As the saying goes, though, one man’s trash is another man’s treasure. Anticipating the pileup of exhausted clean-energy components — and wanting to proactively avoid past sins committed by not responsibly cleaning up after decommissioned coal mines, oil wells and power plants — a number of innovative startups are striving to create a sustainable, and lucrative, circular economy to recover, recycle and reuse the core components of climate tech innovation.

Wind and solar energy combined to generate 13.6% of utility-scale electricity last year, according to the U.S. Energy Information Administration (EIA), and those numbers will undoubtedly rise as renewable energy continues to scale up. Some leading utilities across the nation are far ahead of that pace already.

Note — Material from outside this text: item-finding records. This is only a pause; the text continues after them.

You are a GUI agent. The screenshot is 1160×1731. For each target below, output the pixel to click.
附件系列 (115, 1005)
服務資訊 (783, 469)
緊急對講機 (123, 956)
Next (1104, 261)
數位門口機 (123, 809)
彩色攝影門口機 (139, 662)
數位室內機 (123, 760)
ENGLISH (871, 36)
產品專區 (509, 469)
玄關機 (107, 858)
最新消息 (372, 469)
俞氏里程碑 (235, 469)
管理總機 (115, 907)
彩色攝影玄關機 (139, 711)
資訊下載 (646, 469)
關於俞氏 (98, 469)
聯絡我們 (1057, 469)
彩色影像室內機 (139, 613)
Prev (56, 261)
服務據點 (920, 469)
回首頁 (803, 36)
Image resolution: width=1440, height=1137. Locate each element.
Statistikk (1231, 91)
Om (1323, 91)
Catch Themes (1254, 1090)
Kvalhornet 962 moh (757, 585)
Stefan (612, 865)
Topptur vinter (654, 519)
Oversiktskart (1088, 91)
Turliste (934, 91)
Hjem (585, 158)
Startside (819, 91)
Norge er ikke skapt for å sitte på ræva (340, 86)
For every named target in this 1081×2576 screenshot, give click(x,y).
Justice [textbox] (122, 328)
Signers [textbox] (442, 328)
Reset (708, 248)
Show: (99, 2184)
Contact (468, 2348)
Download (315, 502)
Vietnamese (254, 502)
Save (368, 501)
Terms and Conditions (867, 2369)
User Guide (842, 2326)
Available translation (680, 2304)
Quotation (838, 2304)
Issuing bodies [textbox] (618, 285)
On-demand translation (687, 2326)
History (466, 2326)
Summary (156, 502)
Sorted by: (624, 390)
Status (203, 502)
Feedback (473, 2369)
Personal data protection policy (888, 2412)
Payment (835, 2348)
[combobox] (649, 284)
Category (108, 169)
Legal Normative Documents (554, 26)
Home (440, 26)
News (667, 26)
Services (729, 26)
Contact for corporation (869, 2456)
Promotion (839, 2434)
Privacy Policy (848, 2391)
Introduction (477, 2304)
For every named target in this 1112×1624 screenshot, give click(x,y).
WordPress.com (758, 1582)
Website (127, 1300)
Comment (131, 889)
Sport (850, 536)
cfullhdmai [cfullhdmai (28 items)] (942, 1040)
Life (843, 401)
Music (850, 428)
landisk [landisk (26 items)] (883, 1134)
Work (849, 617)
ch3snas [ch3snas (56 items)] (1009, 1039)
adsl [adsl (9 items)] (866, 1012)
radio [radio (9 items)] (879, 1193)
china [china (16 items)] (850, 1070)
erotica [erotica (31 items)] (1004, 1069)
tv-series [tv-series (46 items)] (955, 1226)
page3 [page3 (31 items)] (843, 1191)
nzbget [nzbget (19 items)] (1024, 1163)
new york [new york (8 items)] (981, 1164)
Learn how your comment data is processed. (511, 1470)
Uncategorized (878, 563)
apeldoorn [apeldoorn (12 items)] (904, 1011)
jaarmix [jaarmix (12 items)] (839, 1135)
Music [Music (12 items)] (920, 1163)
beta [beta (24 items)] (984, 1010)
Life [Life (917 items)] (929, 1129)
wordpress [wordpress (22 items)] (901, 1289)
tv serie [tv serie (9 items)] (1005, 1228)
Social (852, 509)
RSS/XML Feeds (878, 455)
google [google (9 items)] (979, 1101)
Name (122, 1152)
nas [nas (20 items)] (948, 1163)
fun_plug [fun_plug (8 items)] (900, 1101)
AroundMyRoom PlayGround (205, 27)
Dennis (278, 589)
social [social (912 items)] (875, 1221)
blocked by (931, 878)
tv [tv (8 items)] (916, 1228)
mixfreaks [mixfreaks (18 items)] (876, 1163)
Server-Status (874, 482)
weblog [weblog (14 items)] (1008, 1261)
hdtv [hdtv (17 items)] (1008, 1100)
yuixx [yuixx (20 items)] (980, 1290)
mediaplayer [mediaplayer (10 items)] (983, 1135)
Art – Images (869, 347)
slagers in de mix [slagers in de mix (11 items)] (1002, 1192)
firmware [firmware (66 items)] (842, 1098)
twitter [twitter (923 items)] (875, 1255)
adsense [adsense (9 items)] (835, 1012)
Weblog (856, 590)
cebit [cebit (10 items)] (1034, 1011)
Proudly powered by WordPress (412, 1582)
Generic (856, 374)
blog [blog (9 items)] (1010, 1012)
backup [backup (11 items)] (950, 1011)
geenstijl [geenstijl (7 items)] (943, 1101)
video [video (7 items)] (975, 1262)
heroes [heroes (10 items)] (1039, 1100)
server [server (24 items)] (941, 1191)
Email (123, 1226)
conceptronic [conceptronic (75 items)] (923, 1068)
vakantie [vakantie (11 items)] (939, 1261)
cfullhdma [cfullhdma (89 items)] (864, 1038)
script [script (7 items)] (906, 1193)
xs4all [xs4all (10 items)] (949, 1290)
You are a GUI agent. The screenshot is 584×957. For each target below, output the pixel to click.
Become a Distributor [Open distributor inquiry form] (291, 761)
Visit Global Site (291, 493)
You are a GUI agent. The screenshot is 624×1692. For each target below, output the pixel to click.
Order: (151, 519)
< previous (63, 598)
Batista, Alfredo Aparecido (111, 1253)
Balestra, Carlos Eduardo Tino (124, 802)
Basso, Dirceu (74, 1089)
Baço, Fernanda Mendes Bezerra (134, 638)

Meanwhile, sales of all-electric vehicles rose to 5.8% of the total 13.8 million vehicles Americans purchased in 2022, up from 3.2% in 2021. And with the Environmental Protection Agency’s newly proposed tailpipe emissions limits and power plant rules, EV sales could capture a 67% market share by 2032 and more utilities be forced to accelerate their power generation transition.

Keeping solar panels out of landfills

The average lifespan of a solar panel is about 25 to 30 years, and there are more than 500 million already installed across the country, Sharma said, ranging from a dozen on a residential home’s rooftop to thousands in a commercial solar farm. With solar capacity now rising an average of 21% annually, tens of millions more panels will be going up — and coming down. Between 2030 and 2060, roughly 9.8 million metric tons of solar panel waste are expected to accumulate, according to a 2019 study published in Renewable Energy.

Currently, about 90% of end-of-life or defective solar panels end up in landfills, largely because it costs far less to dump them than to recycle them. “We see that gap closing over the next five to 10 years significantly,” Sharma said, “through a combination of recycling becoming more cost-effective and landfilling costs only increasing.”

Both the Bipartisan Infrastructure Law and the Inflation Reduction Act (IRA) provide tax credits and funding for domestic manufacturing of solar panels and components, as well as research into new solar technologies. Those provisions are intended to cut into China’s dominant position in the global solar panel supply chain, which exceeds 80% today, according to a recent report from the International Energy Agency.